Excerto do documento —

☆ ☆ ☆ ☆ ☆ ☆ ☆

Quando uma comédia romântica funciona mesmo muito bem, dão-se dois acontecimentos intrinsecamente interligados. Primeiro, começamos a acreditar nas personagens em causa, e a reconhecermo-nos nelas. Segundo, os apontamentos humorísticos convencem-nos tão bem do ambiente de aparente ligeireza, que somos completamente surpreendidos, quando a narrativa nos confronta com temáticas sérias. Felizmente, “Juliet, Nua” constitui mesmo um desses pequenos milagres. Um olhar, simultaneamente, melancólico e hilariante sobre um trio de indivíduos, que tentam encontrar o melhor caminho possível para a felicidade, dentro das situações francamente complexas, que os “assombram”.



Resumindo de maneira necessariamente esquemática, esta é a história de Annie (a sempre confiável Rose Byrne), uma mulher de meia-idade, oriunda de uma pequena vila britânica, daquelas onde nunca nada parece acontecer, que namora com o intelectual Duncan (Chris O’Dowd), um professor na faculdade local, com uma aversão a crianças (anulando o sonho de Annie, de ser mãe), e uma obsessão incompreensível por um músico americano, que só gravou um álbum nos anos 90, e depois desapareceu, chamado Tucker Crowe (Ethan Hawke, numa personagem que adquire contornos curiosos da filmografia de um ator, que é também um ícone do cinema americano do final do século XX). Para ambos, o dia de hoje, nunca é muito nunca é muito mais do que uma mera cópia de ontem, contudo, a situação altera-se quando Duncan recebe uma nova demo de Tucker Crowe, que acaba por desencadear uma série de eventos imprevisíveis.

☆ ☆ ☆ ☆ ☆ ☆ ☆

Dados fornecidos —

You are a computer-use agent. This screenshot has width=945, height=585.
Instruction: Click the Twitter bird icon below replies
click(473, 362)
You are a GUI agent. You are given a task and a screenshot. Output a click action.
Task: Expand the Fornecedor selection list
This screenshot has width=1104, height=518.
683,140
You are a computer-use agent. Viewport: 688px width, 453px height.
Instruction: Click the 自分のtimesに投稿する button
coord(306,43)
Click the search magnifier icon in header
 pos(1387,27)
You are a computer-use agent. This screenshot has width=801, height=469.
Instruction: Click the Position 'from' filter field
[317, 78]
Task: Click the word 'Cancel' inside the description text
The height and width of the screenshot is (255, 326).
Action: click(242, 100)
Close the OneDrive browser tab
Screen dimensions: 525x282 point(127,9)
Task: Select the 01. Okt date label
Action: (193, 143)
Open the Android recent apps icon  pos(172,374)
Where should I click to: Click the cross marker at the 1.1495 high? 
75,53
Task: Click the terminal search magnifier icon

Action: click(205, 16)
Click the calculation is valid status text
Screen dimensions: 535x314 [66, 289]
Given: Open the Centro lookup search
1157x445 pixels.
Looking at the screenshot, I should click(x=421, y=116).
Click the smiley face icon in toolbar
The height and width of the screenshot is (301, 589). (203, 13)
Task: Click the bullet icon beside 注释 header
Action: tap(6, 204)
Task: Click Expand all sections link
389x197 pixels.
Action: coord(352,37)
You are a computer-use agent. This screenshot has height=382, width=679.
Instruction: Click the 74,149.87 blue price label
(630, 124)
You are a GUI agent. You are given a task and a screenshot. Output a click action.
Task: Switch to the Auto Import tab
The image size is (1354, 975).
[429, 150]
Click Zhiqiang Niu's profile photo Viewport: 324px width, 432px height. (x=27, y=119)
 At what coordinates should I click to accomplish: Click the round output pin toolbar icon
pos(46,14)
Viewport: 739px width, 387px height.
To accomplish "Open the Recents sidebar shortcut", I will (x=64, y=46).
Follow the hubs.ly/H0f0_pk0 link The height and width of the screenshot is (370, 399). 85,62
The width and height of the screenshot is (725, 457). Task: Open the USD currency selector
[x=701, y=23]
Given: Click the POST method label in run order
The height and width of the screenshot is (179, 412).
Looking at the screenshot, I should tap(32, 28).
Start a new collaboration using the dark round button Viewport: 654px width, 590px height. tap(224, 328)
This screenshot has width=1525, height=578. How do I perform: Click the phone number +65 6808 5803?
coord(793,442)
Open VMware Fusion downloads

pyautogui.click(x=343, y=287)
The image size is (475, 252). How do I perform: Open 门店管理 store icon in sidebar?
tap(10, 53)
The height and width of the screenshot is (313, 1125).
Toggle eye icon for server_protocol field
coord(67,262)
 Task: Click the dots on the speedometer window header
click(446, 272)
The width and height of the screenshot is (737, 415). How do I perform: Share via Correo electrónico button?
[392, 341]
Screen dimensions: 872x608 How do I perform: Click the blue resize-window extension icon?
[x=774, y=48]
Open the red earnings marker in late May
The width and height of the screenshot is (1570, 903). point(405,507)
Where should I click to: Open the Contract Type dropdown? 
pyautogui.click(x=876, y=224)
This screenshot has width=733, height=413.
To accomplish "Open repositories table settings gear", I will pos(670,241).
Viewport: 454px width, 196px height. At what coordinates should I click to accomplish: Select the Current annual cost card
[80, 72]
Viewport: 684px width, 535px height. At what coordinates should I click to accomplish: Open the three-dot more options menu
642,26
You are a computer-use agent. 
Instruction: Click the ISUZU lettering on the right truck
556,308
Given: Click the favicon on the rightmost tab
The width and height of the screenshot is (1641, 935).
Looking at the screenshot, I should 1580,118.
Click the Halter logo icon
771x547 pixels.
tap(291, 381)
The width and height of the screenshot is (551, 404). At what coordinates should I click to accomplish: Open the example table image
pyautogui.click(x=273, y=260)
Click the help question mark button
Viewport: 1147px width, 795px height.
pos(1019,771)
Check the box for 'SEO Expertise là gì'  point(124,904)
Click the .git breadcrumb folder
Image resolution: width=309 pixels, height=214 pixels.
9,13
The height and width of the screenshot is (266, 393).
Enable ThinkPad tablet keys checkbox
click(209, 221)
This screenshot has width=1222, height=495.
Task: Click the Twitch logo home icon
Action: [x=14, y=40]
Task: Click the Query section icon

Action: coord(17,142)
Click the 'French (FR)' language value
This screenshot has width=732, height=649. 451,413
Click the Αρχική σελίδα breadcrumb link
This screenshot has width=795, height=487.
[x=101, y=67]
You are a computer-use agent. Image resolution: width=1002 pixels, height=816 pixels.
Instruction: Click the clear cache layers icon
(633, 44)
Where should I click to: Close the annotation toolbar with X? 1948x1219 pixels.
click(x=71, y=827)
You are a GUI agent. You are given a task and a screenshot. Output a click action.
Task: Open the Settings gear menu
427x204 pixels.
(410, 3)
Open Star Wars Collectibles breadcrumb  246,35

☆ ☆ ☆ ☆ ☆ ☆ ☆

Tarefa proposta —
Consegue prosseguir a crítica ao filme «Juliet, Nua», começando logo a seguir à frase sobre a nova demo de Tucker Crowe?

Resposta abaixo —
Jesse Peretz, que é um melómano confesso (chegou mesmo a ter uma banda) e um cineasta de muitas e boas comédias (como “O Ex” e “O Idiota do Nosso Irmão”), concebeu aqui um belíssimo feel good movie, simultaneamente, hilariante e melancólico, sobre obsessões quotidianas e arrependimentos, que se recusa a transformar as suas personagens em clicés, mantendo-as constantemente reais e humanas, sem nunca necessitar de perder a piada por causa disso, aliás, um bom exemplo disso é mesmo a forma como filme satiriza os nerds da cultura pop de maneira certeira, e nada boçal ou redundante. Enfim, um delicioso bombom, para acabar o verão em beleza.